Problem description: From the records below, please repeat exactly the line that has "You are a computer-use agent. Screen dimensions: 1145x910", the line that has "The image size is (1000, 1000).", and every line between them, and nothing else.

Content starts

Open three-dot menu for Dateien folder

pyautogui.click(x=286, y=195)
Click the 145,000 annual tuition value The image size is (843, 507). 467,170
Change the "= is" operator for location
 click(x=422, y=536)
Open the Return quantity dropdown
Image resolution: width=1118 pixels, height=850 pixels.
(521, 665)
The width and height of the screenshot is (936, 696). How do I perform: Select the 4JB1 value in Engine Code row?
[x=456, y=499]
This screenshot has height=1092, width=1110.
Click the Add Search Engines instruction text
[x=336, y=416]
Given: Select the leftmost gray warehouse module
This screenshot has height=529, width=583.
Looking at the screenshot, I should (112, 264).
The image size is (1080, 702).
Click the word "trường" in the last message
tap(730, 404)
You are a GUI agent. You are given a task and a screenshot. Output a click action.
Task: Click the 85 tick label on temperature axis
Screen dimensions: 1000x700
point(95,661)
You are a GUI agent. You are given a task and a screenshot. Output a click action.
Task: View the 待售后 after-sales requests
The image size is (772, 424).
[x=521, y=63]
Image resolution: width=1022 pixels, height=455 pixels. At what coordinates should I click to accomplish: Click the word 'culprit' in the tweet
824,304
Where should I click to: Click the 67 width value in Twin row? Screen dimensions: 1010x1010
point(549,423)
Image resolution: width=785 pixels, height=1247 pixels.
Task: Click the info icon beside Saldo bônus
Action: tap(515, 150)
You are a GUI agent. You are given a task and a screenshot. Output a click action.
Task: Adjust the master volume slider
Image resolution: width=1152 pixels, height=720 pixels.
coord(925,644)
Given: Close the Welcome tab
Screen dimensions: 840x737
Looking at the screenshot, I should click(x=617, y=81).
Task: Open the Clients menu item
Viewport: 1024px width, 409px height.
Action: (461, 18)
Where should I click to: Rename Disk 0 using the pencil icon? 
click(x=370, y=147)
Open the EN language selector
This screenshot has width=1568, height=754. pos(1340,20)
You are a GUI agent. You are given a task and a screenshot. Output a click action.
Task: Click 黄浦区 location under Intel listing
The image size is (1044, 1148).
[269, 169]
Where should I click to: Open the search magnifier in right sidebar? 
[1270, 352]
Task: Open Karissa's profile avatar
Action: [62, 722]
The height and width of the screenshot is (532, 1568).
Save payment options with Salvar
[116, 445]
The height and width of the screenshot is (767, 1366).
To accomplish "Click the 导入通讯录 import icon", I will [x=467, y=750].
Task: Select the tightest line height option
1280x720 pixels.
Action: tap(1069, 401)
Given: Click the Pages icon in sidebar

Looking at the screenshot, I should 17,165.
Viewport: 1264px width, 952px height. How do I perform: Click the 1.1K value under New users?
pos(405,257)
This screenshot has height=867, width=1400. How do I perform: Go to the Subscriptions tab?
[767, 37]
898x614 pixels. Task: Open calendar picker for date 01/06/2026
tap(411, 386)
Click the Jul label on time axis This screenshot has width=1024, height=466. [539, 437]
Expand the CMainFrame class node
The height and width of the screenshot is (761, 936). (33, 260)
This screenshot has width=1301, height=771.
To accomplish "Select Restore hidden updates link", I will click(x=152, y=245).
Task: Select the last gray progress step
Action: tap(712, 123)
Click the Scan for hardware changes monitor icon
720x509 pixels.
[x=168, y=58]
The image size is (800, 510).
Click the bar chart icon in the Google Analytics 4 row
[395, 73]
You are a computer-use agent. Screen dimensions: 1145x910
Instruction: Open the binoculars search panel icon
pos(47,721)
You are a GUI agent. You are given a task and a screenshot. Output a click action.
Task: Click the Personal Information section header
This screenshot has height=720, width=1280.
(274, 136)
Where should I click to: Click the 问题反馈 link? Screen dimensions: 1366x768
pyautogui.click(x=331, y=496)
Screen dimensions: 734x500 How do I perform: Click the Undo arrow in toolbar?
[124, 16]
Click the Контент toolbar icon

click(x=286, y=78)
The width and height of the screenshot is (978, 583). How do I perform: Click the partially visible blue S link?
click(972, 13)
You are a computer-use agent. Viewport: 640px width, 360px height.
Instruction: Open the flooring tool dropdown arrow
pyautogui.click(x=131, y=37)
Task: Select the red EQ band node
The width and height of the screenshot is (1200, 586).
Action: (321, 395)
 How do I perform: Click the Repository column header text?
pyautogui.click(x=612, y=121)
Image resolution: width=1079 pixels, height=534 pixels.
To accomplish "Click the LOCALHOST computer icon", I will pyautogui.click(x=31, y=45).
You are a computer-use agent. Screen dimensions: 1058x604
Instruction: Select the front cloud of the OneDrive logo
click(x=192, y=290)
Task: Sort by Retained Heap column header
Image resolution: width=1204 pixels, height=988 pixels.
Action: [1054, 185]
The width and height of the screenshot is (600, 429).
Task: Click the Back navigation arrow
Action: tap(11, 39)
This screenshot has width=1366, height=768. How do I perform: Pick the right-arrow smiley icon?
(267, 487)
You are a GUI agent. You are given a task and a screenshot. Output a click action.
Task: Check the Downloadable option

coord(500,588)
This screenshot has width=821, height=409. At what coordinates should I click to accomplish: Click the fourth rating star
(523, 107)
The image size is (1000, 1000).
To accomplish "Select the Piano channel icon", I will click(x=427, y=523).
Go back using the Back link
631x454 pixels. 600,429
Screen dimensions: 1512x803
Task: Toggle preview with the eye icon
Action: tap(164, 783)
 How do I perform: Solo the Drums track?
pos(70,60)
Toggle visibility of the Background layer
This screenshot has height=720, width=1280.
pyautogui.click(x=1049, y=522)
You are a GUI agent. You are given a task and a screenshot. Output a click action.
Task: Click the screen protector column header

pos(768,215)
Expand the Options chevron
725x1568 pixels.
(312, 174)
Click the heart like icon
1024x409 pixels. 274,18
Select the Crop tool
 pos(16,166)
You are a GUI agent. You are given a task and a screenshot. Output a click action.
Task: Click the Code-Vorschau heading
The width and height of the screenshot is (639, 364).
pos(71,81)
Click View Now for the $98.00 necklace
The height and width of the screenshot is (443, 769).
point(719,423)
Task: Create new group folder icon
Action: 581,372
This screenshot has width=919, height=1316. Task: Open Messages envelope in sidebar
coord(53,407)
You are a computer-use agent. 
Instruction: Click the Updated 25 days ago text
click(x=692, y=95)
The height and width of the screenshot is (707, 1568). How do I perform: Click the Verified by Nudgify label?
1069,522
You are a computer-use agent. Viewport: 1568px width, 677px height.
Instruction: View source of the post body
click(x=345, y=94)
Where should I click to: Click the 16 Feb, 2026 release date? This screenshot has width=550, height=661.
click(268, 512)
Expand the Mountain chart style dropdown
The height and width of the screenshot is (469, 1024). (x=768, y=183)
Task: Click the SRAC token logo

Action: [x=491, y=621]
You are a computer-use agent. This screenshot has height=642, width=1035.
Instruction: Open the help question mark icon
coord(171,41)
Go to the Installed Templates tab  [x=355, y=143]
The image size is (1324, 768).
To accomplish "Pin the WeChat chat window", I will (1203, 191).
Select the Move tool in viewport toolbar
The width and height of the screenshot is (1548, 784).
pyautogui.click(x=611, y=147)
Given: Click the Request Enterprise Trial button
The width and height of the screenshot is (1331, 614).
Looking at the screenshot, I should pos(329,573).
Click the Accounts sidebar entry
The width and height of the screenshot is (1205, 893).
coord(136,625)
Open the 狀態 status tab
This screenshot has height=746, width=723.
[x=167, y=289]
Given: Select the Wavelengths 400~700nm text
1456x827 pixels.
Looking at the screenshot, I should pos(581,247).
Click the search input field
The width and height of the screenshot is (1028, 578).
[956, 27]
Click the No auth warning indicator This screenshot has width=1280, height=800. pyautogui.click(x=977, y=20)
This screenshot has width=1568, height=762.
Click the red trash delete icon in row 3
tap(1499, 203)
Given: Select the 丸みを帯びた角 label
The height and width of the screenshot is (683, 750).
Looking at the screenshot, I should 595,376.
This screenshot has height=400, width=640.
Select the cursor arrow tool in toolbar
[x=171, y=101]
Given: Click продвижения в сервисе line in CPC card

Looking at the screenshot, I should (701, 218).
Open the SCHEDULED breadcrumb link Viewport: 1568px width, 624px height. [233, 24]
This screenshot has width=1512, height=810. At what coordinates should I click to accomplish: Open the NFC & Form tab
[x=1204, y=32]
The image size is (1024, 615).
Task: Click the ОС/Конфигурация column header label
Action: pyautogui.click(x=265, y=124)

Content ends

Your response:
You are a computer-use agent. Screen dimensions: 1145x910
Instruction: Open the binoculars search panel icon
pos(47,721)
You are a GUI agent. You are given a task and a screenshot. Output a click action.
Task: Click the Personal Information section header
This screenshot has height=720, width=1280.
(274, 136)
Where should I click to: Click the 问题反馈 link? Screen dimensions: 1366x768
pyautogui.click(x=331, y=496)
Screen dimensions: 734x500 How do I perform: Click the Undo arrow in toolbar?
[124, 16]
Click the Контент toolbar icon

click(x=286, y=78)
The width and height of the screenshot is (978, 583). How do I perform: Click the partially visible blue S link?
click(972, 13)
You are a computer-use agent. Viewport: 640px width, 360px height.
Instruction: Open the flooring tool dropdown arrow
pyautogui.click(x=131, y=37)
Task: Select the red EQ band node
The width and height of the screenshot is (1200, 586).
Action: (321, 395)
 How do I perform: Click the Repository column header text?
pyautogui.click(x=612, y=121)
Image resolution: width=1079 pixels, height=534 pixels.
To accomplish "Click the LOCALHOST computer icon", I will pyautogui.click(x=31, y=45).
You are a computer-use agent. Screen dimensions: 1058x604
Instruction: Select the front cloud of the OneDrive logo
click(x=192, y=290)
Task: Sort by Retained Heap column header
Image resolution: width=1204 pixels, height=988 pixels.
Action: [1054, 185]
The width and height of the screenshot is (600, 429).
Task: Click the Back navigation arrow
Action: tap(11, 39)
This screenshot has width=1366, height=768. How do I perform: Pick the right-arrow smiley icon?
(267, 487)
You are a GUI agent. You are given a task and a screenshot. Output a click action.
Task: Check the Downloadable option

coord(500,588)
This screenshot has width=821, height=409. At what coordinates should I click to accomplish: Click the fourth rating star
(523, 107)
The image size is (1000, 1000).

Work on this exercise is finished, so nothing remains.